Но вот сейчас я стала интересоваться много этой темой времени, старения, вечности. И обнаружила в Петербурге одну потрясающую пару. Две пожилые женщины, подруги, съехались в одной квартире, а другую сдают. На эти вырученные деньги они путешествуют по миру.

— Вы об этом напишете?

— Я сейчас на распутье. Я хочу написать сразу две книги. Одну — о любви. А другую — о старости, о времени, об исчезновении человека из этого времени. Мне кажется эта тема невероятно интересной: как использует человек эти 20 лет, которые ему подарил прогресс? Ведь сейчас дожить до 80 — это нормально. Не так как раньше, когда человек умирал в 60. Но часто люди не знают, что с этим делать.

— Спроси людей на улице: кто такая Алексиевич? — пожмут плечами. Между тем, Европа, которая о России XIX века узнавала из книг Достоевского и Толстого, о нас в XX–XXI веках узнает от писательницы Светланы Алексиевич. Есть в этом что-то болезненное и странное.

— Я думаю, непопулярность моя в России связана еще и с жанром, в котором я работаю. Русская литература — она же очень традиционная, стоящая в мире особняком. Если театр более склонен к модерну, то кино уже меньше, а литература и вовсе какая-то недвижимая.

А вот для Европы тот жанр, в котором я работаю, абсолютно приемлем. Роман голосов, когда портрет и догадки, и истории очень многих людей — это единое полотно: каждый схватывает какую-то пронзительную вещь, выхватывает и запоминает, и это с ним остается. И это очень ложится на клиповое сознание современного западного человека, когда сюжетная линия — это не какая-тожирная история, придуманная автором от сих до сих, а вся состоит из каких-тоточек, выхваченных читателем из многоголосья.

В моем жанре автор — свидетель, и автор — главное лицо. Это очень заманчивая и опасная роль. Вот, например, помните «Блокадную книгу»? Там, при обилии живых свидетельств и голосов, которыми наполнена книга, огромное количество комментариев. Назидательных. И очень советских. Особенно это видно в эпизоде из дневника Юры Рябинкина, когда он мучается, взять или не взять эту проклятую котлетку. И это пронзительная, жуткая история. Но нет.

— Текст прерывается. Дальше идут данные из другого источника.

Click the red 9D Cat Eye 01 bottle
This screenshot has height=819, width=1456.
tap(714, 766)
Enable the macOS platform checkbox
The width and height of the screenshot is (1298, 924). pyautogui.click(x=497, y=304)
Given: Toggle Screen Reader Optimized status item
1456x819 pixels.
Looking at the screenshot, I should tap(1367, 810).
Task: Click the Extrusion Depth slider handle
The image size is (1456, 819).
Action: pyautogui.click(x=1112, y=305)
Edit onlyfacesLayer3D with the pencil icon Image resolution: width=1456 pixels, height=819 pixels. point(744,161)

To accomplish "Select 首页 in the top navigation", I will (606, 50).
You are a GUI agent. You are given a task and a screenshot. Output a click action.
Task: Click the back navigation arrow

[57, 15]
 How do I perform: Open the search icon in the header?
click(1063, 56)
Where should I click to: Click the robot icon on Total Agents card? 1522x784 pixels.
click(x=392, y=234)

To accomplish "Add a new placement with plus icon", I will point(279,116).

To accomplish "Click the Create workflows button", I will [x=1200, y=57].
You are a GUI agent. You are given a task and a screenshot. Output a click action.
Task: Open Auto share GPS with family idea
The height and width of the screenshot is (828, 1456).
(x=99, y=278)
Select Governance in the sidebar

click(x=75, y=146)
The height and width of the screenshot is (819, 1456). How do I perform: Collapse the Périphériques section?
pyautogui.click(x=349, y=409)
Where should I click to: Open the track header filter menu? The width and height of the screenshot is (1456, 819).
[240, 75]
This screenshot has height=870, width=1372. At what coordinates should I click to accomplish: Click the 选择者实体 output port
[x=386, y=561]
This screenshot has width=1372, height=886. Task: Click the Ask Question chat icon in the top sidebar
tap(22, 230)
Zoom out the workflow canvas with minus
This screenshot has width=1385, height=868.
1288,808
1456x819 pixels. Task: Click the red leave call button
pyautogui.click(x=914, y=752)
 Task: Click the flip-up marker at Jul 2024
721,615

Там сверху авторами написано три страницы пояснений о русской интеллигенции. Что же ты делаешь, автор! Ты рядом с этой котлеткой по значимости и не мечтай встать, а ты пишешь, пишешь. Я всегда этого очень боюсь. Каждый раз ищу форму, в которой автор бы существовал прозрачно и не назидательно, но оправдывал бы этот самый авторский выбор, когда из ста страниц интервью я выбираю только полстраницы.